No Hawaiian Restaurants Currently Operate in Baltimore

Baltimore's dining scene does not include established Hawaiian restaurants. The city has no dedicated Hawaiian cuisine venues comparable to regional specialties like its crab houses, Italian-American joints, or Korean restaurants concentrated in Fells Point and Federal Hill.

This absence reflects a broader pattern: Hawaiian food requires both ingredient sourcing (fresh poke, specialty fish, coconut products at specific quality levels) and staffing with culinary training in the cuisine, neither of which has yet supported a standalone business in the city. Food trucks and pop-ups occasionally offer poke bowls or kalua pork sandwiches, but these operate irregularly and are not permanent establishments.

For Hawaiian flavors, Baltimore diners currently rely on fusion or pan-Asian restaurants that incorporate Hawaiian elements into broader menus. These are not Hawaiian restaurants by category, but rather restaurants that include Hawaiian-inspired dishes alongside other cuisines. The distinction matters: a Hawaiian restaurant centers the cuisine; a fusion spot treats it as one of several options.

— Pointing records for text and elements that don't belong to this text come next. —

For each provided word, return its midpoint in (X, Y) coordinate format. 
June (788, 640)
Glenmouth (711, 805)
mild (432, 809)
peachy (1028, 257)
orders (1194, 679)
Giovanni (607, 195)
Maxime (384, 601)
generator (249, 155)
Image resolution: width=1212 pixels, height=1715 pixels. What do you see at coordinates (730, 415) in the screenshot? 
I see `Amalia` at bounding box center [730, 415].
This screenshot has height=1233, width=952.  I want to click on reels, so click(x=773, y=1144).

If you are seeking Hawaiian food in Baltimore, your most reliable option is to prepare it at home using ingredients from Asian markets concentrated in Remington and Canton, or to seek Hawaiian cuisine when traveling to cities with established Hawaiian food cultures, such as Los Angeles or Honolulu itself.

This article will be updated if a Hawaiian restaurant opens in Baltimore with a permanent location, consistent hours, and a menu centered on Hawaiian cuisine.